Eli was so shocked now he nearly rocked his chair over backwards.

Zombies could speak?

His mind raced with the possibilities. Maybe they were not zombies at all. Maybe they were aliens who took over human bodies and they were just evolving from weird, zombie-like proto-forms into the more in control human-form that sat before him now. Or maybe there were just multiple levels of zombies. There could be the slow, lumbering, typical movie zombies that most of them seemed to be, the fast running, crazy zombies like they had seen at the base, and then the intelligent, barely zombified at all zombie, like this one.

As the various possibilities danced around his head, it slowly began to dawn on him that the rest of the group was in the room with him, each similarly tied to a chair and still coming around. To his immediate right was Marshall, to his left Daniel, and across the table sat Devin and Matthew.

“What the hell is going on?” Devin demanded.

“Please, there’s no reason to be alarmed,” said the intelligent zombie.

At the sound of his voice, Daniel jerked so hard in surprise that he, too, nearly toppled over. “What the hell!” he shouted, more of a statement than a question.

“You can talk?” Matthew said, his voice almost quivering in horror.

The creature seemed to find this amusing, and its chuckle was so human that it was disturbing. “Well, of course I can talk.”

With a sudden bolt of terror ripping through him, Eli realized there was another zombie standing right next to him. He reeled back as far as he could, though tied to the chair as he was this proved not to be far at all, and let out a short yelp.

This second zombie was dressed in a waiter’s outfit that appeared to be in strangely immaculate condition. The long sleeved white shirt looked pressed and freshly cleaned. The bowtie tied tight and straight. The black vest and slacks looked pristine. The zombie did not seem to even notice him, but rather busied itself shakily pouring what seemed to be a red wine – or what Eli hoped was red wine – into what must have been intended to be Eli’s glass. The wine splashed about and several drops flew about to drop down and stain the otherwise snow white tablecloth.
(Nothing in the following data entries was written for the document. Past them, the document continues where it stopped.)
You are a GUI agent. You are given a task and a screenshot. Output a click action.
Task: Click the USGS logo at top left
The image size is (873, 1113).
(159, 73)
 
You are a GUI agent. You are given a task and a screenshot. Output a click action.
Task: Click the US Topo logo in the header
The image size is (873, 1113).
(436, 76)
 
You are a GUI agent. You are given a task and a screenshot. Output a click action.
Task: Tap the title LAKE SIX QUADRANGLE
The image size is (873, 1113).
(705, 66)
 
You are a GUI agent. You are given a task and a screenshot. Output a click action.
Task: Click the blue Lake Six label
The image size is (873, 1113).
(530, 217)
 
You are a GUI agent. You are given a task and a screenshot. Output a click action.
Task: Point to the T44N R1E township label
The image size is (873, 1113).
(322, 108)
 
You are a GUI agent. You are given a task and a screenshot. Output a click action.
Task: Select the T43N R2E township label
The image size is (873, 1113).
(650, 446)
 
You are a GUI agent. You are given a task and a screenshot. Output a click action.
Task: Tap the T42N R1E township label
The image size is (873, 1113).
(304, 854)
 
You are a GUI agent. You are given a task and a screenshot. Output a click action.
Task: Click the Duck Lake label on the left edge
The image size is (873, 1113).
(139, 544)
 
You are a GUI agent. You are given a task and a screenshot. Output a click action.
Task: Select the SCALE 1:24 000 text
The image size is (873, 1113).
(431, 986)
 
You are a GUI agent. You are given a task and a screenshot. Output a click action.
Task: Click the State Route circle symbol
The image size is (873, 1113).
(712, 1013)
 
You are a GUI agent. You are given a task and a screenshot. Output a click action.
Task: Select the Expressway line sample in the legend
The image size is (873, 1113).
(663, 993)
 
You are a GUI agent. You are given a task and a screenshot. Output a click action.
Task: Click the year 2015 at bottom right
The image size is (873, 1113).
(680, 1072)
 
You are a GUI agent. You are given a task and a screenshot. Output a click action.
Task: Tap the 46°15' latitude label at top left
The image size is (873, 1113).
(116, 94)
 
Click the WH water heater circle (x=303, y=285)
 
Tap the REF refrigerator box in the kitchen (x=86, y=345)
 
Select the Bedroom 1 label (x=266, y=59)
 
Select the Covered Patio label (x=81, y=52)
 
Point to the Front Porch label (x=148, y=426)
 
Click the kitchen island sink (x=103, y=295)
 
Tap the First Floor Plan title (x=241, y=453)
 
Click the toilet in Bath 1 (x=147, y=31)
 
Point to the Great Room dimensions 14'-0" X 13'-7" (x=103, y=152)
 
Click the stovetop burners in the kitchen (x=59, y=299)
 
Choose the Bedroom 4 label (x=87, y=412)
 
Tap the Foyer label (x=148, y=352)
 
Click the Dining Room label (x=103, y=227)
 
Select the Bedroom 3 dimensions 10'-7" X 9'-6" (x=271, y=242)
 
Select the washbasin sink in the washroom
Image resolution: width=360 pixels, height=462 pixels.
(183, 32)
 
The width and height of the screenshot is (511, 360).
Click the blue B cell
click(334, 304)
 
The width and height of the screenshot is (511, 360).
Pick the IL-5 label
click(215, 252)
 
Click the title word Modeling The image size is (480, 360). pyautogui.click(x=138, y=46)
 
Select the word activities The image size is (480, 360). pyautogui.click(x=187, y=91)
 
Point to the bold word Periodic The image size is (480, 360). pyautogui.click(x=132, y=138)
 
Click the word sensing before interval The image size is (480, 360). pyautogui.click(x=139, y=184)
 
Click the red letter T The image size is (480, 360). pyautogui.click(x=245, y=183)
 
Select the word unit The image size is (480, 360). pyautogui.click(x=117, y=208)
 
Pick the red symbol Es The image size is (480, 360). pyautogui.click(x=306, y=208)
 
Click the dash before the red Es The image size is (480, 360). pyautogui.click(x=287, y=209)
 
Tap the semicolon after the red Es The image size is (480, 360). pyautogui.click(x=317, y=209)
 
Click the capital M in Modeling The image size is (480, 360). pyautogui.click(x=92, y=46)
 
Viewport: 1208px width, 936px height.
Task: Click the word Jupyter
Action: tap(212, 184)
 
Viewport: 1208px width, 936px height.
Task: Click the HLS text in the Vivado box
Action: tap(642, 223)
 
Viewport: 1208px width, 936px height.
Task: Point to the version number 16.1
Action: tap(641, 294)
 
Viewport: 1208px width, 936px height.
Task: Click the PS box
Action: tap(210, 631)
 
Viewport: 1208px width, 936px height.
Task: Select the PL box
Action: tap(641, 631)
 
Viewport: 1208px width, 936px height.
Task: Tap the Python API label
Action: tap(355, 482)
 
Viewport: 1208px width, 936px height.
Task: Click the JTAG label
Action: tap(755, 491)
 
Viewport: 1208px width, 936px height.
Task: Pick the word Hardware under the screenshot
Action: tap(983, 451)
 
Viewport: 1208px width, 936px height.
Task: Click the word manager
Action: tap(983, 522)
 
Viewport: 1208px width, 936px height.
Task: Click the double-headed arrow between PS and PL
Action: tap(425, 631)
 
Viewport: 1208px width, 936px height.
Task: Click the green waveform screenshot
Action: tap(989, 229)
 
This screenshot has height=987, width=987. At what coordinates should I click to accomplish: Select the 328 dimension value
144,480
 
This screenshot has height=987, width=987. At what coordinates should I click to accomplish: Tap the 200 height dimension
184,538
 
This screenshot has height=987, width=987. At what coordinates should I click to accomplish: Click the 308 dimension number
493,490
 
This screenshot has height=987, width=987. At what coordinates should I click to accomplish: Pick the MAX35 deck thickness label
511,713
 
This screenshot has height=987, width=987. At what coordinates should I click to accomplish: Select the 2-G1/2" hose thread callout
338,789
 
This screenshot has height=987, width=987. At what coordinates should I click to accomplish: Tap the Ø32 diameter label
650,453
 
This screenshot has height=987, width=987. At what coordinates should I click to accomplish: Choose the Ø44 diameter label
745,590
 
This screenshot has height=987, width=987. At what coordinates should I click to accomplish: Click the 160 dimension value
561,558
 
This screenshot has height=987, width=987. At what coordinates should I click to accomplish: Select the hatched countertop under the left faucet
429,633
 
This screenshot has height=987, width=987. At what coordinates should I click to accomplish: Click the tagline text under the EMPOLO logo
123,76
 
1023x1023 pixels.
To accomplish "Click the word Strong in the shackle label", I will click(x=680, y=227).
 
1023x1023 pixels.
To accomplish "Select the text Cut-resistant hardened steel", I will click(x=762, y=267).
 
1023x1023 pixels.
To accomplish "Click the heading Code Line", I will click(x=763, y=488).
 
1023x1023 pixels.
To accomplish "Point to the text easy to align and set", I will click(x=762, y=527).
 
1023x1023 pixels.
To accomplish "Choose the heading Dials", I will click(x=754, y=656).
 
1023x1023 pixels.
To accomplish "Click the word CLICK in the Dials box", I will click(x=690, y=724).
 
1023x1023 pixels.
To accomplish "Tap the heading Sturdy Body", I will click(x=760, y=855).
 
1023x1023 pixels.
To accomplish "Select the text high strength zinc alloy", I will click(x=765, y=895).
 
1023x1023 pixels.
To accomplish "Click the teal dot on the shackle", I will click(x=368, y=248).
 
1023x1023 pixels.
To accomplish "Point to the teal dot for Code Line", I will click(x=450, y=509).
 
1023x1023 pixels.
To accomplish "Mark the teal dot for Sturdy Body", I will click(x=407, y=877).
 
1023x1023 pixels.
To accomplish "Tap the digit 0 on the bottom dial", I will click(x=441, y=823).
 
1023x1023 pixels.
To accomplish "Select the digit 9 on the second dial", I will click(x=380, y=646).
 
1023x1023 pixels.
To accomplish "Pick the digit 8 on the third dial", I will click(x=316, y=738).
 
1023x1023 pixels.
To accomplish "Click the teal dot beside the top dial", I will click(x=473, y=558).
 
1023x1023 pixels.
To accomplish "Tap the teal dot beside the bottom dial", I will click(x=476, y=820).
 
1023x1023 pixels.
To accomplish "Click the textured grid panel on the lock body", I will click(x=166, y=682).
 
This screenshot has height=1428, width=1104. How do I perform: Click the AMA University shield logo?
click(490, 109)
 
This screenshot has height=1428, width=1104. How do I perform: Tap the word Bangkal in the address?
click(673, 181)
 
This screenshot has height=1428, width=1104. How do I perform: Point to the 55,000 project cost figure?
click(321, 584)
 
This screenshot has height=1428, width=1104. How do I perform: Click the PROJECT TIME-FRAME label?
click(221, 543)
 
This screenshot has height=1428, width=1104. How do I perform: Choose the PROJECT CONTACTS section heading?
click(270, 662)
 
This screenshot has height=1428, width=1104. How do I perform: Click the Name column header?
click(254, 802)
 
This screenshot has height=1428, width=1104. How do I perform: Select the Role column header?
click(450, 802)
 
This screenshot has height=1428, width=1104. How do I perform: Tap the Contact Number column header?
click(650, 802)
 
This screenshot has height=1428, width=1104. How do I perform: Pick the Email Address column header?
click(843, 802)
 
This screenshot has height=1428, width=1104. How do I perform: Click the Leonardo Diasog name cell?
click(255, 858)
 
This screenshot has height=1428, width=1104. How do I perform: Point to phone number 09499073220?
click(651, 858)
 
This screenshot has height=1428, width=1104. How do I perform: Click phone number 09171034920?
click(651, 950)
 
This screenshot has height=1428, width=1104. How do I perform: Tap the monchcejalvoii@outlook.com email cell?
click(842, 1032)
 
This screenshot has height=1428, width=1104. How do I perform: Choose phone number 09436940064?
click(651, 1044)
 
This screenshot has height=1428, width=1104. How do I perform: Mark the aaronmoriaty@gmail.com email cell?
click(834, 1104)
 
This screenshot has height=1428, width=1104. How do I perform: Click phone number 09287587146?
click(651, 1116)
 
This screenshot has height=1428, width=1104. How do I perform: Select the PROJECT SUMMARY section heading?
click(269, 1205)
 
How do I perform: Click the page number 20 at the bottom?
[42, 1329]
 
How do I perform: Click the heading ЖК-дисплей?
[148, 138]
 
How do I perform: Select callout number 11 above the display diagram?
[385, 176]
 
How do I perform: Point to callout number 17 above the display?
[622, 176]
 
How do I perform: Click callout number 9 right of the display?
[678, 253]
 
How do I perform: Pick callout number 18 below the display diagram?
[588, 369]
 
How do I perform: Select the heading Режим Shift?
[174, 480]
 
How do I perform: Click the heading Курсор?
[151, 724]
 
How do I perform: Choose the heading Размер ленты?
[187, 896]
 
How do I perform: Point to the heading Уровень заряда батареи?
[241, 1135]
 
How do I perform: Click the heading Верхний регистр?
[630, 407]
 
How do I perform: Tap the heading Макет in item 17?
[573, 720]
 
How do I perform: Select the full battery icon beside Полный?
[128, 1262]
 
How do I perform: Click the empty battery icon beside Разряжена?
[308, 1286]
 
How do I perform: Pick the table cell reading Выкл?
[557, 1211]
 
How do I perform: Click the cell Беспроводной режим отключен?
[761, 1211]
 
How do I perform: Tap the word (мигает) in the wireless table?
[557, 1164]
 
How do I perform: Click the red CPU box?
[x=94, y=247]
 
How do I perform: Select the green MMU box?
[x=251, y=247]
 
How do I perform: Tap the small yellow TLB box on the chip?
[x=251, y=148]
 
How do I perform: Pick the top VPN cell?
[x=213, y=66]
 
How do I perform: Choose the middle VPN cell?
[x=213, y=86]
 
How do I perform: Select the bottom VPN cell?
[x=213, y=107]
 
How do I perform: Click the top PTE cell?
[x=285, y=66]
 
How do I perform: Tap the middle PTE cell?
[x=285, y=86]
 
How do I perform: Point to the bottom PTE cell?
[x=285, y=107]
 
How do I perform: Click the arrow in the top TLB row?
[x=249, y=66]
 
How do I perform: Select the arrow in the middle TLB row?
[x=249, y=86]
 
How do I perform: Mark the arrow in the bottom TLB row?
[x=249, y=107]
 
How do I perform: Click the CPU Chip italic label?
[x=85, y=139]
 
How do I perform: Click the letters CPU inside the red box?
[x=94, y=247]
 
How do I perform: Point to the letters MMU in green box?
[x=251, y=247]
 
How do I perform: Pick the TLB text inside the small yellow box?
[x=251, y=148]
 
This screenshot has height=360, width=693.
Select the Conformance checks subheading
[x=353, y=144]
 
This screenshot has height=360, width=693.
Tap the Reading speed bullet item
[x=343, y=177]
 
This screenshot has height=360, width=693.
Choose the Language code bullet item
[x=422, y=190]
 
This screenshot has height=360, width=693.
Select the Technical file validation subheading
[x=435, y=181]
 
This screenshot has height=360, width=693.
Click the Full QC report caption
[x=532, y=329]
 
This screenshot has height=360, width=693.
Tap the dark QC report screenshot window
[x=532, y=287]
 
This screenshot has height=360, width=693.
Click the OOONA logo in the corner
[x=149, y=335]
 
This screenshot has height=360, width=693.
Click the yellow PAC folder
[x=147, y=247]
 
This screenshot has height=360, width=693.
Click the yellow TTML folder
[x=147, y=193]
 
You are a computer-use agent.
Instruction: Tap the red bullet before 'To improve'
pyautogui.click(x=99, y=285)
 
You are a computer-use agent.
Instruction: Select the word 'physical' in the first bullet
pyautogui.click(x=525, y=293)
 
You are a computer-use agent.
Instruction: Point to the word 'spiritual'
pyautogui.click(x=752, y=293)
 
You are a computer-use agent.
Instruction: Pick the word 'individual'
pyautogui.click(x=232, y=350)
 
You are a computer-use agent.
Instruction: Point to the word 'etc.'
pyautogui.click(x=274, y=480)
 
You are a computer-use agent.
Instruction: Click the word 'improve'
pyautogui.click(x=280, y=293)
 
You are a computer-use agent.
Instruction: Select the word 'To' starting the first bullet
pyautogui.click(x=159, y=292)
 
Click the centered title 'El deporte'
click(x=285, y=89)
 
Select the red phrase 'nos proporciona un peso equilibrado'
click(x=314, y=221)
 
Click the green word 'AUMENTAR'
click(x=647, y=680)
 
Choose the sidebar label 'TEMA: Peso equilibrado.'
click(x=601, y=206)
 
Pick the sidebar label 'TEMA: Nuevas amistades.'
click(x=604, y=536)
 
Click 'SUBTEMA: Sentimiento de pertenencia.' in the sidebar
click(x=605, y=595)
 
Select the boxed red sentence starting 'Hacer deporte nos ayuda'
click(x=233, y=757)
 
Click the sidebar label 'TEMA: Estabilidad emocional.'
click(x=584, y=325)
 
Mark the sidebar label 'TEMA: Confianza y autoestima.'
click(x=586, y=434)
“You’ll have to excuse my servants,” the first creature said, smiling a frighteningly toothy grin that showed rows of razor-like teeth glistening in the soft candlelight. “Zombies have their uses, but being waiters is not one of them. Still, you have to work with what you have, I suppose.”

“The… zombies are your servants?” Daniel asked in an unsteady voice, squeezing back as far as he could in his chair as the zombie now moved on to pour wine into his glass.

“That is correct.”

“Then why did you have them attack us in the town?” Matthew demanded.

The smart zombie turned to Matthew, a wounded look on his face. “They did not attack you. I merely sought to contain you. I’m trying to protect you.”

“Protect us?” Matthew shouted. His whole body strained against the ropes, and he looked rather as though if he had not been tied down he would have sprung up and choked the creature in front of him. “With zombies? The very things that have killed and destroyed and converted every single person we know and love? You call that protection?”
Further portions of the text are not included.